Действующее вещество: интерлейкин-2*

Ронколейкин®, 0,25 мг/мл, раствор для инфузий и подкожного введения

Каждый мл раствора содержит 0,25 мг интерлейкина-2.

Каждая ампула объемом 1 мл содержит 0,25 мг интерлейкина-2.

Вещества, наличие которых надо учитывать в составе лекарственного препарата: натрий (см. раздел 4.4).

Ронколейкин®, 0,5 мг/мл, раствор для инфузий и подкожного введения

Каждый мл раствора содержит 0,5 мг интерлейкина-2.

Каждая ампула объемом 1 мл содержит 0,5 мг интерлейкина-2.

Вещества, наличие которых надо учитывать в составе лекарственного препарата: натрий (см. раздел 4.4).

Ронколейкин®, 1 мг/мл, раствор для инфузий и подкожного введения

Каждый мл раствора содержит 1 мг интерлейкина-2.

Каждая ампула объемом 1 мл содержит 1 мг интерлейкина-2.

Вещества, наличие которых надо учитывать в составе лекарственного препарата: натрий (см. раздел 4.4).

*Интерлейкин-2 - рекомбинантный интерлейкин-2 человека (рИЛ-2), является полным структурным и функциональным аналогом эндогенного интерлейкина-2, выделен из клеток рекомбинантного штамма дрожжей Saccharomyces cerevisiae; представлен восстановленной формой молекулы.

Перечень вспомогательных веществ

маннитол

натрия лаурилсульфат

аммония гидрокарбонат

дитиотреитол

вода для инъекций.

Бесцветный прозрачный раствор.

Интерлейкин-2 продуцируется субпопуляцией Т-лимфоцитов (Т-хелперы I) в ответ антигенную стимуляцию. Синтезированный ИЛ-2 воздействует на Т-лимфоциты, усиливая их пролиферацию и последующий синтез ИЛ-2.

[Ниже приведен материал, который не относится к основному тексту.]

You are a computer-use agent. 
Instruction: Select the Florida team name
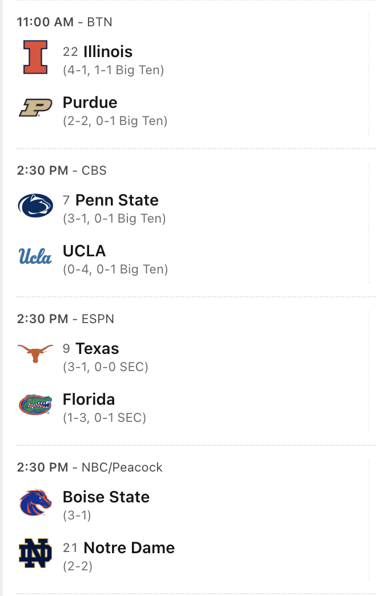[89, 400]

Биологические эффекты препарата ИЛ-2 опосредуются его связыванием со специфическими рецепторами, представленными на различных клеточных мишенях. ИЛ-2 направленно влияет на рост, дифференцировку и активацию Т- и В-лимфоцитов, моноцитов, макрофагов, олигодендроглиальных клеток, клеток Лангерганса. От его присутствия зависит развитие цитолитической активности натуральных киллеров и цитотоксических Т-лимфоцитов. ИЛ-2 вызывает образование лимфокин-активированных киллеров и активирует опухоль-инфильтрирующие клетки. Расширение спектра лизирующего действия эффекторных клеток обусловливает элиминацию разнообразных патогенных микроорганизмов, инфицированных и малигнизированных клеток, что обеспечивает иммунную защиту, направленную против опухолевых клеток, а также возбудителей вирусной, бактериальной и грибковой инфекции.

Данные отсутствуют.

Препарат Ронколейкин® применяется у взрослых в составе комплексной терапии:

• обычный вариабельный иммунодефицит;
• комбинированный иммунодефицит;
• острый перитонит;
• острый панкреатит;
• остеомиелит;
• эндометрит;
• тяжелая пневмония;
• сепсис;
• послеродовый сепсис;
• туберкулёз легких;
• другие генерализованные и тяжелые локализованные инфекции;
• инфицированные термические и химические ожоги;
• диссеминированные и местнораспространенные формы почечноклеточного рака.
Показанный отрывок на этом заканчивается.